▸ To do:
Run through the records and show each line that includes the string "text".

(Pixel coordinate grounding data)
● ● ● ● ●
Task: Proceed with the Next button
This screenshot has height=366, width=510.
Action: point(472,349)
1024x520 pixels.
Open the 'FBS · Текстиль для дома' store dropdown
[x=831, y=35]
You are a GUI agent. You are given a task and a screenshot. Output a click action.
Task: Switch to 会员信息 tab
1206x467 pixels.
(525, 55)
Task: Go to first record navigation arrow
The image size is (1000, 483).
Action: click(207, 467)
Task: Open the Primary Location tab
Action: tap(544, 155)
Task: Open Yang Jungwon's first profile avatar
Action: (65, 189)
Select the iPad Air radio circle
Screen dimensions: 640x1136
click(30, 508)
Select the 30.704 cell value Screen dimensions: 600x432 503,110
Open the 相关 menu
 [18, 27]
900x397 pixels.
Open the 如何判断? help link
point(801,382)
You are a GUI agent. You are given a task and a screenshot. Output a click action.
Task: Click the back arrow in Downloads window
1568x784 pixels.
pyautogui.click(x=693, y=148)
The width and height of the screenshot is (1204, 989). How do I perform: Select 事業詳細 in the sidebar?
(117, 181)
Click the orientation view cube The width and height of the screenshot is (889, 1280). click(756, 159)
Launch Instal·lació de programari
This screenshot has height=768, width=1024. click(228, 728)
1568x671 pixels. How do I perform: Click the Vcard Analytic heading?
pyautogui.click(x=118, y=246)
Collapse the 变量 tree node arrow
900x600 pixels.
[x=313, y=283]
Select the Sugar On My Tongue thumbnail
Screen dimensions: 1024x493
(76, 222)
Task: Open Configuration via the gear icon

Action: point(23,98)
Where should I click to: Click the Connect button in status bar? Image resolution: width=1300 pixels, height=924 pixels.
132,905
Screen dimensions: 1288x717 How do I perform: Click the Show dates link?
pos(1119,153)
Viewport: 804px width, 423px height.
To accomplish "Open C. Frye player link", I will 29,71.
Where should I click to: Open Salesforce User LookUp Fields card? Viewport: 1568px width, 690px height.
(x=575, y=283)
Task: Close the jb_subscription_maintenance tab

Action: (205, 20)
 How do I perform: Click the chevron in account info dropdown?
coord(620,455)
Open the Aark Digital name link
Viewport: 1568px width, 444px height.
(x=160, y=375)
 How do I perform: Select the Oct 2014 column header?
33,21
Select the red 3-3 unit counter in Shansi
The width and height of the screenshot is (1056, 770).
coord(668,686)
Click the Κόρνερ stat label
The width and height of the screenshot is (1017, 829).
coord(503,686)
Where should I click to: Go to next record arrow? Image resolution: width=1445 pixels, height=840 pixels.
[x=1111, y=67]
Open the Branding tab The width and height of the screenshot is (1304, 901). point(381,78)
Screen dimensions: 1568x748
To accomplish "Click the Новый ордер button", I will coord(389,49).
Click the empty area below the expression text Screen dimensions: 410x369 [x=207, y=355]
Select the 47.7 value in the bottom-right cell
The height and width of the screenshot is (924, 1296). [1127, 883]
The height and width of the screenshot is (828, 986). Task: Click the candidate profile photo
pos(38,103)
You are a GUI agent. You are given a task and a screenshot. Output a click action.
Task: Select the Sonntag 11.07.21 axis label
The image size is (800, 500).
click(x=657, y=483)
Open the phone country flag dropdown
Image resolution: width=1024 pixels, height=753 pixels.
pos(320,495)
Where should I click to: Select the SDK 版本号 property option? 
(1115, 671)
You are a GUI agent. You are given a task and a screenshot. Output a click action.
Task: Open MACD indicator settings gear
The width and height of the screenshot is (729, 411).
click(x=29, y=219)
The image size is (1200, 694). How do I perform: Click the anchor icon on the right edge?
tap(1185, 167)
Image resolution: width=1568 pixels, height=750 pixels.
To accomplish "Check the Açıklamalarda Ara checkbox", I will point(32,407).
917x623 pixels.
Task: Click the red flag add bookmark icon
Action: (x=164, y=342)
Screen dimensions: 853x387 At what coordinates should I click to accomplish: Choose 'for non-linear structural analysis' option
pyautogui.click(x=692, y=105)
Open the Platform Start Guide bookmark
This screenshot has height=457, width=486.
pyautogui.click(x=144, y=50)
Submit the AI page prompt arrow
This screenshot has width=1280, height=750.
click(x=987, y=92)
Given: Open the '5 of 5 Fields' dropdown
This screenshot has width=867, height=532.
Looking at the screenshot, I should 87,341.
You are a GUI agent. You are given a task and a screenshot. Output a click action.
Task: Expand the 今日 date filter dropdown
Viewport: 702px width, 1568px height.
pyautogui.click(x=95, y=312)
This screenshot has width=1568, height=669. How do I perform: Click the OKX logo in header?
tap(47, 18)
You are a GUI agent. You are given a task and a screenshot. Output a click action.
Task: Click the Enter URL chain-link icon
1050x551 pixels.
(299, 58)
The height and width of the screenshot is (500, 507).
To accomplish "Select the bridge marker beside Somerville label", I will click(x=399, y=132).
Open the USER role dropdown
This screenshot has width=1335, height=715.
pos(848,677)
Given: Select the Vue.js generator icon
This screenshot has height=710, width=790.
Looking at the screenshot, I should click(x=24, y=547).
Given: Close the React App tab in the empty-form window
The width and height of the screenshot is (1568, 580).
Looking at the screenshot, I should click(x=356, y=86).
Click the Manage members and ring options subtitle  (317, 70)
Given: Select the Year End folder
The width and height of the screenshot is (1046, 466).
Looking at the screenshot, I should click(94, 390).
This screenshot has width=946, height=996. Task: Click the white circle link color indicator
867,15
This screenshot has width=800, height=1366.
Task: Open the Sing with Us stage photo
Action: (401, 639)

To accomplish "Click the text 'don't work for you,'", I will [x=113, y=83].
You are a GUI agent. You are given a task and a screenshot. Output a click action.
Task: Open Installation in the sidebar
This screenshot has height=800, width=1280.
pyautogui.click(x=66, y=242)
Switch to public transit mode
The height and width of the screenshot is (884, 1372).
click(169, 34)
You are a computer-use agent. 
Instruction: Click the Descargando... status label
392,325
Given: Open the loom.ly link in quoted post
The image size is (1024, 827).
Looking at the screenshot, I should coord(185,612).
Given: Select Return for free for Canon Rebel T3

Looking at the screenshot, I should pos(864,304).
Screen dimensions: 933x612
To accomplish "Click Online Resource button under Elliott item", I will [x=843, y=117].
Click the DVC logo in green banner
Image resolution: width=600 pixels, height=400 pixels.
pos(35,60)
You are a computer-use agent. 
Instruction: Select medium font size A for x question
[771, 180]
● ● ● ● ●
▸ Problem solution:
Click the empty area below the expression text Screen dimensions: 410x369 [x=207, y=355]
To accomplish "Click the text 'don't work for you,'", I will [x=113, y=83].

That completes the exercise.